- _Passage for review_

=-=-=-=-=

I mean, there are WAY more than eight reasons. My husband just gives me a Look every time I bring a new library book home now, because he’s bored of admonishing me. But whatever.
Here are eight more books that I have collected from the library solely because I saw them while cataloging, in roughly chronological retrieval order. Again, I have failed to read any so far, but that’s not the point, right? The point is pretty books!
1. These Children Who Come at You With Knives, by Jim Knipfel. Nuts! I’m only one book in, and already there’s an exception. Technically, it doesn’t count because I didn’t catalog this book, but I’m counting it because I only heard about from cataloging anther Knipfel book I don’t recall anything about. I was wondering if that other book would get a genre label, so I looked up the author, and then I saw this title and I was like, “OoooOOOOoooh.” Short stories? Retold fairy tales? I was intrigued. And then it promised me “a magical snowman wrestling with the horror of being alive,” and I was like take THAT, evil snowmen, and put a hold on it. I should be reading it for RIP, so maybe you’ll hear about it soon?
2. Mice, by Gordon Reece. This could probably go for RIP, too! This one has fog and a lone tree on the cover, combined in a deliciously creepy way, and the jacket copy promises more creepy: “At first, they [the main characters] flourish in their cottage haven, drinking hot chocolate and listening to Brahms by the fire. But on the eve of her sixteenth birthday, Shelley wakes to hear a creak on the stairs. Someone is in the house….” Augh! Someone in the house! Interruption of BRAHMS! It is meant to be both scary and funny, so I’m intrigued.
3. The Edinburgh Dead, by Brian Ruckley. I might be sensing a theme here. Whatever. The back cover offers grisly medical experiments on corpses, and also more “sinister” forces, but it’s really the tagline on the cover that got me here: “There is a law against murder. But there are no laws for the dead.” What does that even mean? I must find out! Also, it’s got an 1820s setting and is allegedly gothic. They’ve got me!

=-=-=-=-=

Saved entries
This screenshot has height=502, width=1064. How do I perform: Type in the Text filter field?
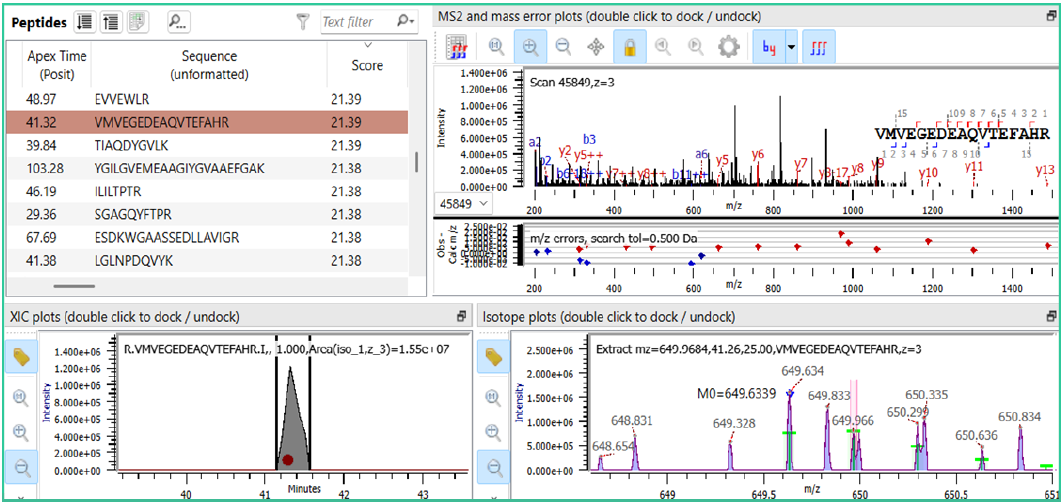pos(355,21)
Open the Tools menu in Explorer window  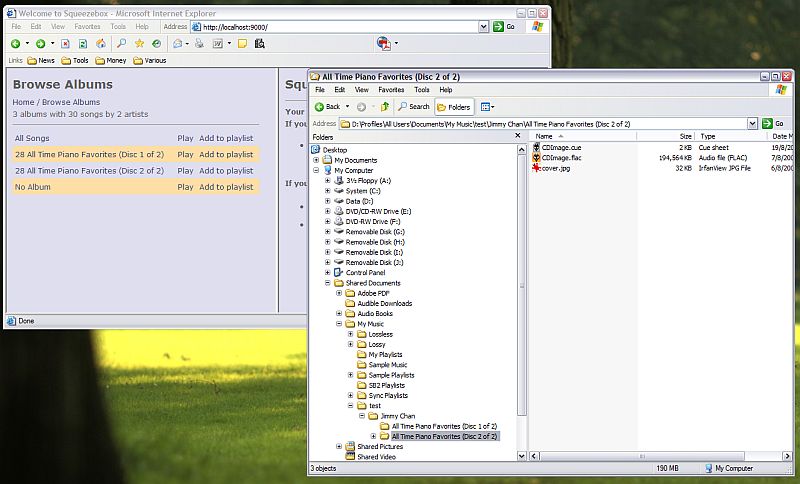pos(422,90)
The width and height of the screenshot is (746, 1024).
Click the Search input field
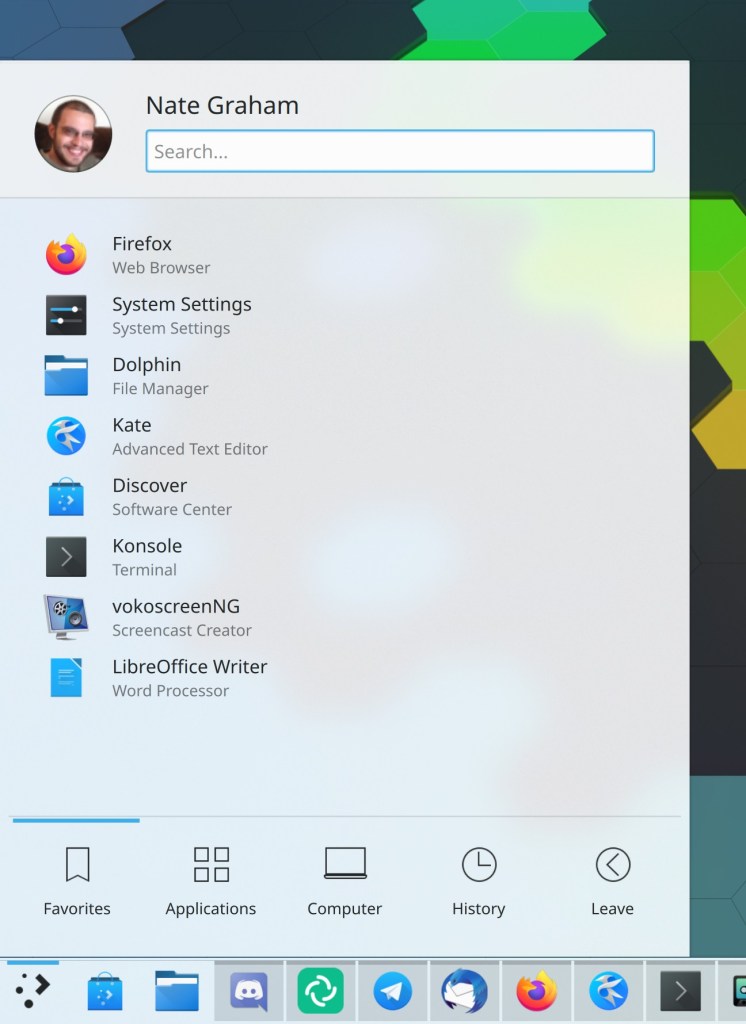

=-=-=-=-=

- _Exercise directions_
From the post about library books, extract the passage between "I mean, there" and "me. But whatever.", inclusive.

- _Written response_
I mean, there are WAY more than eight reasons. My husband just gives me a Look every time I bring a new library book home now, because he’s bored of admonishing me. But whatever.